This type of understanding is an emergent property of the architecture and learning process - just like a baby learns about the world and builds up an understanding of its environment. Animals do so, too, but human brains have evolutionarily speaking been scaled up (especially the neocortex) and achieved a much higher degree of understanding. To say that scaling up alone is insufficient and can't possibly be sufficient is akin to postulating some as of yet undiscovered special ingredient in human learning - sounds a lot like the "elan vitale" claimed for organisms to be alive before we understood the mechanics of RNA, DNA and evolution.
Just like a baby doesn't go from not understanding at birth to truly understanding later in life in a single binary step but instead gradually over many years, such computer models will also gradually improve their understanding until they achieve AGI and eventually super-human level of understanding in most if not all domains.
This would be a long explanation why this is so. So, I am going to just give a counter example - if ChatGPT can indeed learn like a baby, how come it's unable to do simple arithmetic, like adding two numbers. I mean, if it can learn to speak articulately it should be able to also learn to do simple arithmetic, right. The brute forcing is clearly visible in this test, LLMs can do arithmetic with small numbers, e.g. 2-3 digits because the number of combinations is small (2x3 = 6 digits = 1 million combinations) and they can memorize all the combinations, however once we ago above 4 digits performance degrades and with 6 digit numbers is almost 0%. This is because 2x6 = 12 digits = 1 trillion combinations and even Microsoft's data centres would have a hard time remembering that many combinations.

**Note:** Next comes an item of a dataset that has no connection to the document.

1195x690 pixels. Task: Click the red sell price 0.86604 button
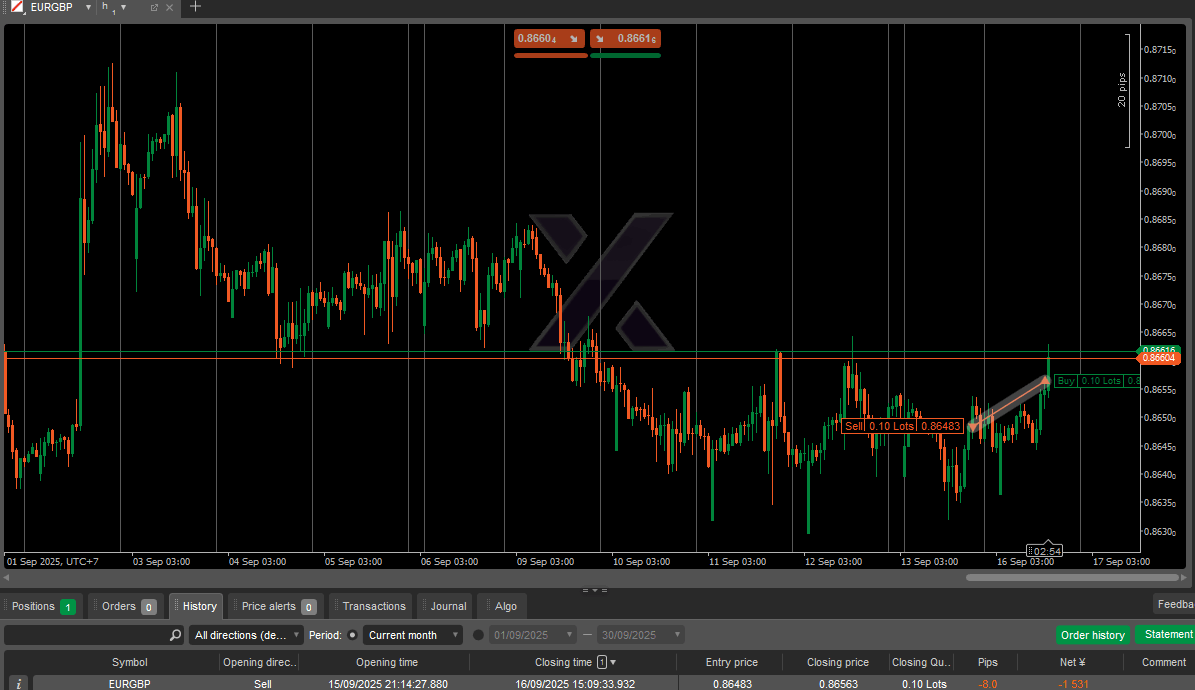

Let's be careful what the actual claim is here. I'm not saying that a brute force approach will be successful - the combinatorial explosion surely eliminates that possibility. But I am saying that scaling up can lead to emergent properties of a system which are unexpected (like ChatGPT's articulate answering of questions). Such emergent properties are hard if not impossible to predict, but they are also hard if not impossible to rule out. This is how I understand your claim - namely that scaling up can NEVER lead to AGI and assuming so would be absurd and showing lack of understanding...
No baby is born with the knowledge how to do simple math. They all learn it through interacting with the world and building a mental model of their environment and subsequently of abstract concepts like simple math.
I would claim that such abilities are an emergent property of our neocortex and evolution's main trick in getting us there was scaling up. I am not convinced by one counter example of applying naive logic ("if it can learn to speak articulately it should be able to also learn to do simple arithmetic, right") or stressing the combinatorial explosion argument (which clearly human babies are overcoming). To me, the question basically is: Do we need another quality of reasoning (data representation, learning mechanism, elan vitale/mentale) or will scaling up lead to emergent properties sufficient for AGI?
my point is that scaling alone is not enough, you need the right algorithm to scale up, otherwise you can just pick a look-up table and scale it up and if you can keep up with the combinatorial explosion it will solve the problem and if you are an outside observer you might conclude that the scaled up look-up table exhibits emergent properties because it's answering the questions correctly while in reality it's just supplying memorized answers. The abilities of our brain are not a result of scaling alone, even much simpler brains show remarkable abilities - crows solving fairly complex logic puzzles, bumblebees playing with balls, jumping spiders recognizing objects and planning a fairly complex attack strategy, etc.
re: the pirate ships, I worked on fluid simulation for feature films years ago, so I found this one particularly painful. I think the specific problem is that while Sora can do a convincing cup of coffee, and reasonably convincing pirate ships, it does not have any understanding of fluid simulation, and that you can't simply combine simulations from different physical scales. Fluid simulation does not look the same on coffee-cup scale as on battleship scale.
For it to look right, you'd want to simulate inch-long ships in a couple-of-inches cup of coffee.
Simulating real-size ships in coffee at ship scale would result in waves and foam behavior (e.g. bubble size) that would not be believable as "a cup of coffee", they'd 100% read as "a lake of coffee"
By their own words, what they have done is to use GPT4 to prompt engineer Dall-E 3. There is no attempt to include any form of explicit world knowledge or physics engines.
It is all based on the intellectually lazy process that OpenAI is so good at, "Just let's use all the data that we can steal / scrape, throw it at a learning engine, expend enormous amounts of compute power and perhaps some emergent properties will just magically happen".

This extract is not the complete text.